Kriteria al-imkan al-rukyah hanyalah sebagai instrumen untuk menolak laporan adanya rukyah al-hilal, sedangkan para ahli hisab telah bersepakat, bahwa hilal masih di bawah ufuq atau di atas ufuq tapi ghairu imkan al-rukyah. Jadi kriteria al-imkan al-rukyah tidak digunakan untuk menentukan awal bulan Qamariyah. 

Jelasnya apabila menurut hitungan hisab bahwa hilal sudah al-imkan al-rukyah, tetapi kenyataan di lapangan hilal tidak berhasil dirukyat, maka penentuan awal bulan qamariyah, khususnya awal bulan Ramadlan, Syawal, dan Dzulhijjah didasarkan atas dasar istikmal. Jadi posisi ilmu hisab berikut kriteria al-imkan al-rukyah bersifat ta'aqquliy sebagai sarana untuk mendukung proses penyelenggaraan rukyat. 

Proses pengambilan keputusan yang diterbitkan oleh PBNU sehubungan dengan hasil rukyat untuk menentukan awal bulan Ramadlan, Syawal, dan Dzulhijjah melalui 4 tahap:

Melakukan hisab awal bulan untuk membantu pelaksanaan rukyat dan untuk mengontrol keakurasian laporan hasil rukyat. 

Menyelenggarakan rukyah al-hilal bi al-fi'li di lokasi-lokasi strategis yang telah ditentukan di seluruh Indonesia. 

Melaporkan hasil rukyat dalam sidang itsbat yang dilaksanakan oleh Pemerintah, dalam hal ini Kementerian Agama. 

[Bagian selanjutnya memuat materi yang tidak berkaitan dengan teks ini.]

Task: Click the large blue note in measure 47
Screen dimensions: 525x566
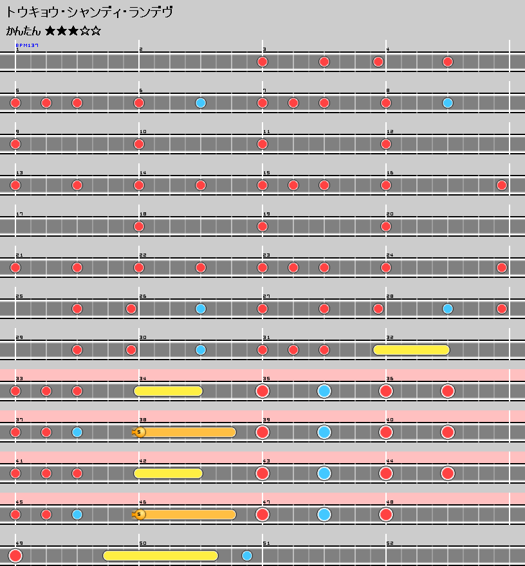Action: coord(324,515)
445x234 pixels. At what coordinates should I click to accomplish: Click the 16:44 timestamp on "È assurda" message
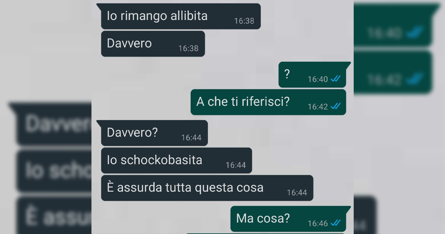(x=297, y=192)
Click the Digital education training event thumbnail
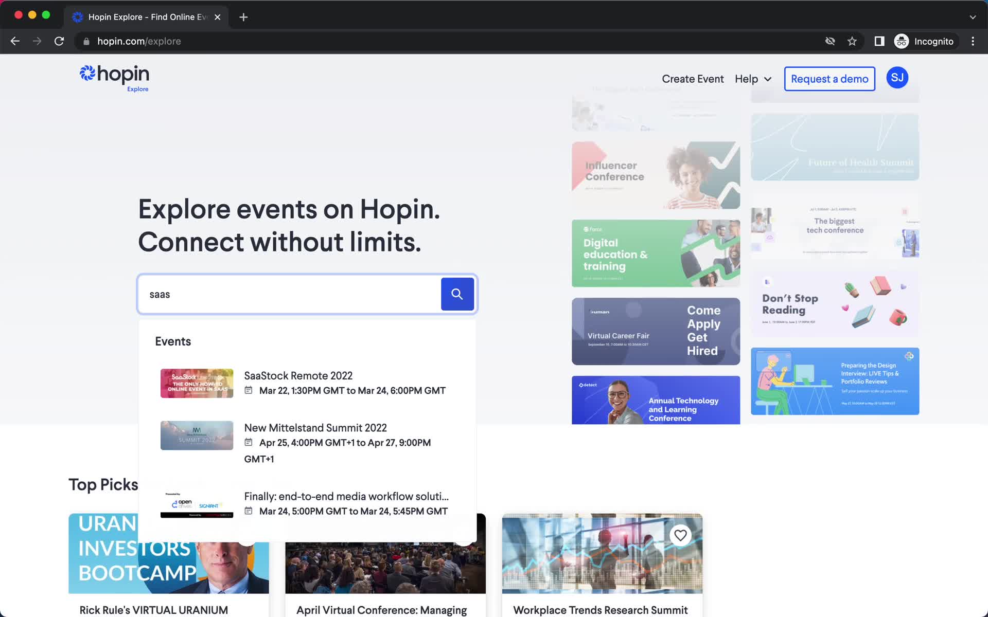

Setelah ada itsbat dari Kementerian Agama, PBNU mengeluarkan ikhbar sehubungan dengan itsbat tersebui untuk menjadi Pedoman warga NU. Ikhbar PBNU dapat sejalan dengan itsbat pemerintah jika diterbitkan atas dasar rukyat. Jika itsbat tidak berdasarkan rukyat, maka PBNU berwenang untuk mengambil kebijakan lain. Jadi PBNU tidak dalam kapasitas meng-itsbat-kan hasil rukyat, hak itsbat ada pada pemerintah, hak ikhbar ada pada PBNU.